The molecular mechanism of hyperglycemia-induced cellular senescence and SASP is not clear. The NLRC4 inflammasome has recently been implicated in inflamm-aging (18, 19, 22, 24). Although the inflammasome can be activated by different danger signals, including high glucose (21), the only NLRC4 activators identified to date are bacterial flagellin and components of bacterial secretion systems (27). Previous studies revealed that the Salmonella enterica serovar Typhimurium could induce the phosphorylation of NLRC4 Ser⁵³³ (27, 28). Unlike WT NLRC4, S533A mutant could not activate Caspase-1 in NLRC4^−/− macrophages in response to the S. enterica serovar Typhimurium, indicating that Ser⁵³³ phosphorylation is critical for NLRC4 function (27, 28). In our study, hyperglycemia up-regulated the expression of NLRC4 and induced its phosphorylation on Ser⁵³³ in the gingival tissue of diabetic mice, while also activating Caspase-1. Similarly, in macrophages, the high-glucose microenvironment also induced the expression and phosphorylation of NLRC4 and activated Caspase-1. In turn, activated Caspase-1 stimulated IL-1β productions in vivo and in vitro. However, the mechanism underlying NLRC4 phosphorylation remains unclear. We suggest that NLRC4 phosphorylation could be promoted by a hyperglycemia-associated protein with homologous function to the known NLRC4-activating bacterial components (23, 47). Recent research revealed that IRF8 is an upstream regulator of NLR family apoptosis inhibitory proteins (NAIPs), ultimately contributing to NLRC4 activity, but is dispensable for the activation of other inflammasome proteins, including NLRP3 (26). In our research, we revealed that IRF8 levels increased consistently with p-NLRC4 and NLRC4 both in vivo and in vitro. Moreover, in diabetic mice and macrophages, high glucose also up-regulated NF-κB. Evidence indicated that NF-κB regulated the SASP by switching of inflammatory pathways (29, 30, 48, 49). In turn, NF-κB may be activated by IL-1β binding to IL-1 receptors (50). In addition, NLRC4 may activate TAK1 through caspase activation and recruitment domains (CARD) to increase the expression of NF-κB (51). Therefore, the activation of NLRC4 may regulate the SASP through NF-κB.

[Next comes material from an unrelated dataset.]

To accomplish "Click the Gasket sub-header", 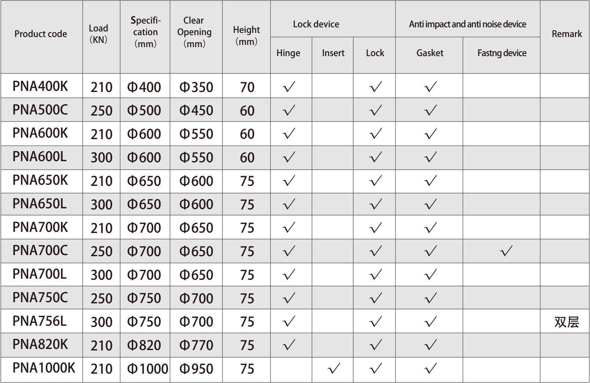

To determine the link between NLRC4 activation and inflamm-aging in the context of high glucose, we knocked out NLRC4 in macrophages and observed that cellular senescence and SASP improved in high glucose microenvironment. Interestingly, IRF8 was down-regulated after knockout of NLRC4, indicating a feedback regulation between NLRC4 and IRF8. As expected, knockout of IRF8 down-regulated the expression and phosphorylation of NLRC4 while simultaneously decreasing the expression of Caspase-1 and NF-κB. Because IRF8 is required for phosphorylation of NLRC4, we speculate it may be a homologue to the NLRC4-activating bacterial components. Finally, knockout of IRF8 also ameliorated cellular senescence and SASP. Together, these results indicated that NLRC4 may be the key target of high glucose–induced cellular senescence and SASP.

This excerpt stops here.